SUPREME COURT OF THE STATE OF NEW YORK APPELLATE DIVISION : SECOND JUDICIAL DEPARTMENT


April 28, 2009

IN THE MATTER OF EVELIN SENA, RESPONDENT,
v.
JEOVANNI SENA, APPELLANT.

In a child support proceeding pursuant to Family Court Act article 4, the father appeals (1), as limited by his brief, from so much of an order of the Family Court, Westchester County (Klein, J.), dated January 15, 2008, as denied his objections to an order of the same court (Hochberg, S.M.), dated September 11, 2007, inter alia, directing him to pay the sum of $125 per week in child support and $72 per week for child care, and (2) from an order of the same court (Malone, J.), dated August 7, 2008, which denied his objections to an order of the same court (Hochberg, S.M.), dated February 13, 2008, which, upon reconsideration, adhered to its determination in the order dated September 11, 2007.

Published by New York State Law Reporting Bureau pursuant to Judiciary Law § 431.

This opinion is uncorrected and subject to revision before publication in the Official Reports.

ROBERT A. SPOLZINO, J.P., FRED T. SANTUCCI, RUTH C. BALKIN and CHERYL E. CHAMBERS, JJ.

(Docket No. F-7794-05)

DECISION & ORDER

ORDERED that the matter is remitted to the Family Court, Westchester County (Hochberg, S.M.), to report on the specific sources of income imputed, the actual dollar amount assigned to each category, and the resultant calculations pursuant to Family Court Act § 413(1)(c), and the appeals are held in abeyance in the interim. The Family Court, Westchester County, shall file its report with all convenient speed.

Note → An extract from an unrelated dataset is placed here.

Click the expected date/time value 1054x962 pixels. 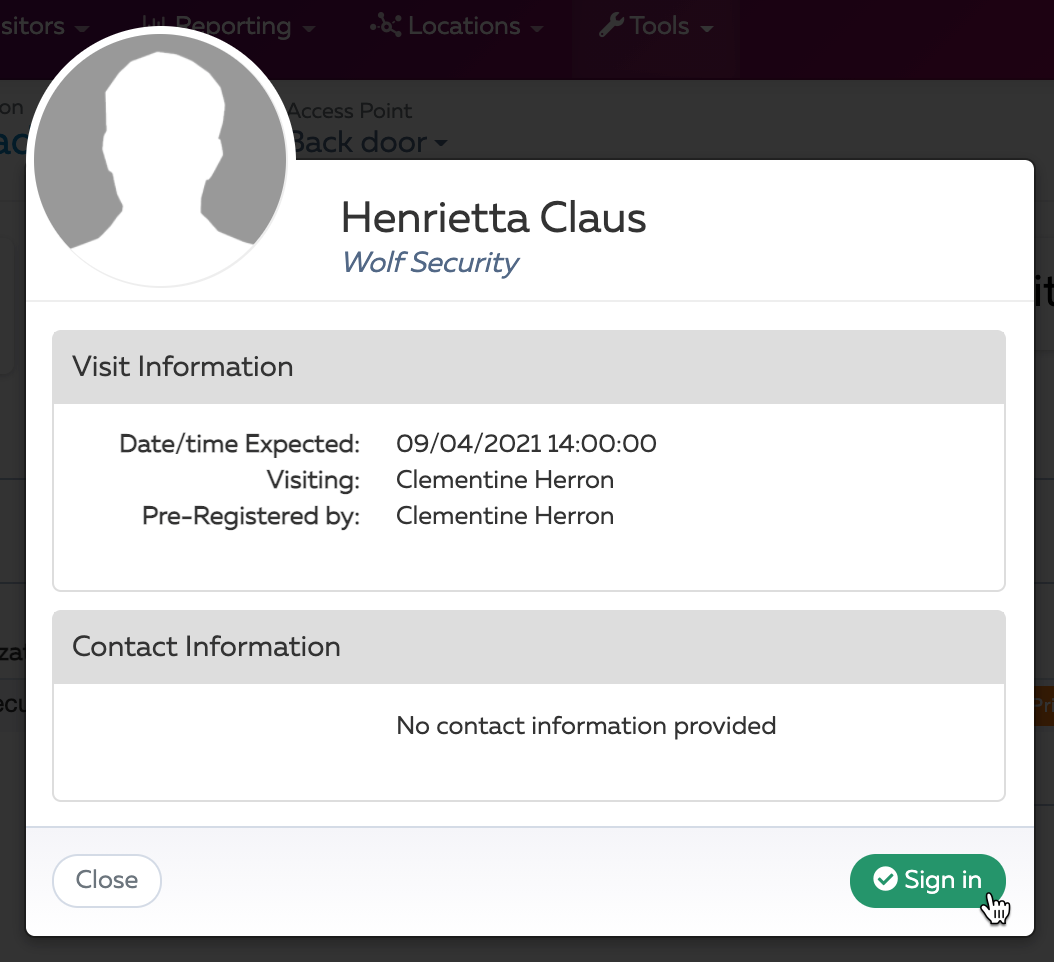(x=526, y=444)
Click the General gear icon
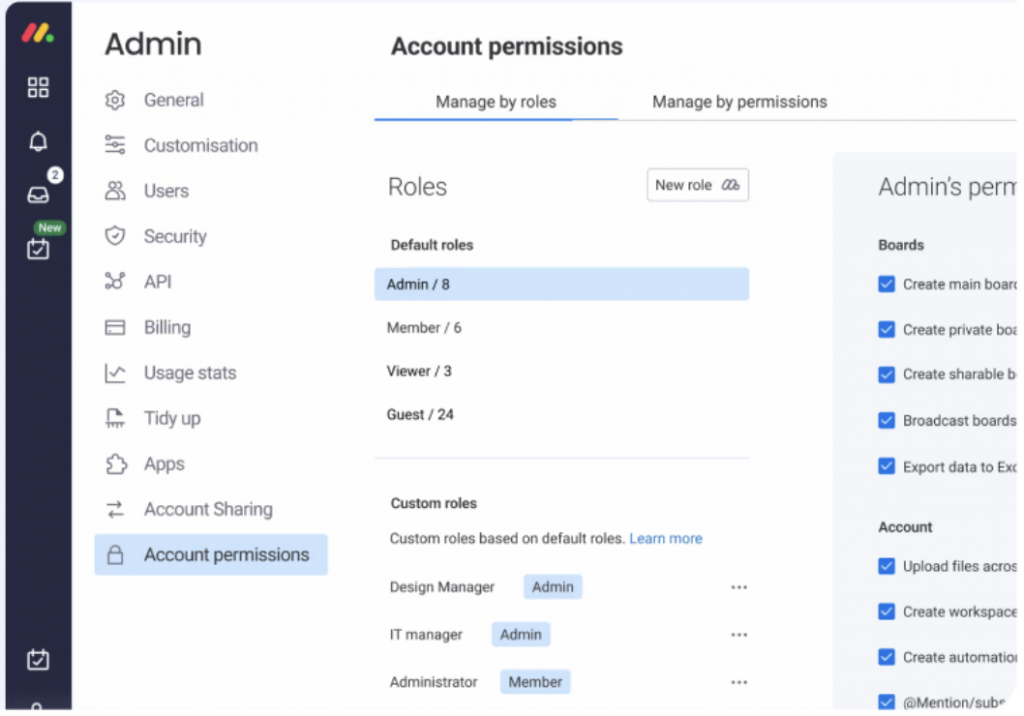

Upon review of the order dated September 11, 2007, and findings of fact of the Support Magistrate, it is evident that he imputed income to the father in calculating the father's basic support obligation pursuant to the Child Support Standards Act. A Support Magistrate is permitted to impute income in calculating a support obligation where he or she finds that the party's account of his or her finances is not credible or is suspect (see Matter of Genender v Genender, 40 AD3d 994, 995; Matter of Westenberger v Westenberger, 23 AD3d 571; Peri v Peri, 2 AD3d 425, 427; Lilikakis v Lilikakis, 308 AD2d 435, 436; Rohrs v Rohrs, 297 AD2d 317, 318). "However, in exercising the discretion to impute income to a party, a Support Magistrate is required to provide a clear record of the source from which the income is imputed and the reasons for such imputation," and the resultant calculations (Matter of Kristy Helen T. v Richard F.G., 17 AD3d 684, 685; see Family Ct Act § 413 [1][c]; Matter of Genender v Genender, 40 AD3d at 995; Matter of Wienands v Hedlund, 305 AD2d 692, 693; Matter of Sweedan v Baglio, 269 AD2d 724, 725-726). In the case at bar, the Support Magistrate failed to specify the sources of income imputed, the actual dollar amount assigned to each category, and the resultant calculations. The record thus is not sufficiently developed to permit appellate review. Accordingly, the matter must be remitted to the Family Court, Westchester County (Hochberg, S.M.) to provide this information, and the appeals must be held in abeyance pending receipt by this Court of the report.

SPOLZINO, J.P., SANTUCCI, BALKIN and CHAMBERS, JJ., concur.